> _INFORMATION SUPPLIED_
──────

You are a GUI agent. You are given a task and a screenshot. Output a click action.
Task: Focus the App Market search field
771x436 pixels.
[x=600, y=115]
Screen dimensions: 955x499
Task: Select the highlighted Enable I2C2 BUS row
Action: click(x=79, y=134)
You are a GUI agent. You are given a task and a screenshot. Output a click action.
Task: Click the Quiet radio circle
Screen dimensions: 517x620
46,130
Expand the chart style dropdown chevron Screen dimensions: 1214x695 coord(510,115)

──────

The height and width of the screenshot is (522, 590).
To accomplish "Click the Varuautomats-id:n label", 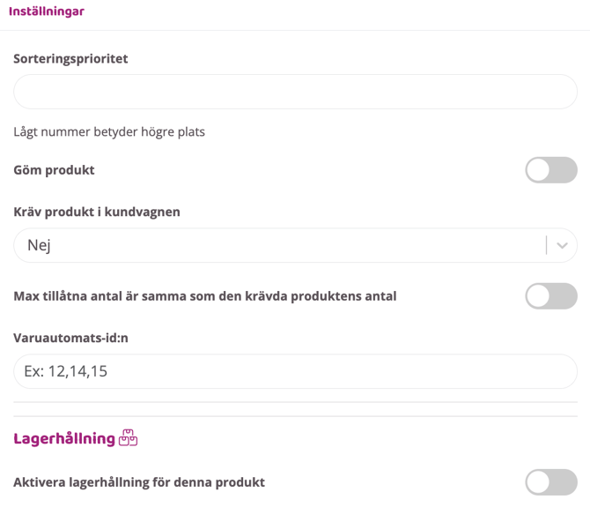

──────

> _EXERCISE DIRECTIONS_
The answer is the lines above between the line holding "Task: Focus the App Market search field" and the line holding "Expand the chart", inclusive, each written out exactly, and no others.

> _YOUR SOLUTION_
Task: Focus the App Market search field
771x436 pixels.
[x=600, y=115]
Screen dimensions: 955x499
Task: Select the highlighted Enable I2C2 BUS row
Action: click(x=79, y=134)
You are a GUI agent. You are given a task and a screenshot. Output a click action.
Task: Click the Quiet radio circle
Screen dimensions: 517x620
46,130
Expand the chart style dropdown chevron Screen dimensions: 1214x695 coord(510,115)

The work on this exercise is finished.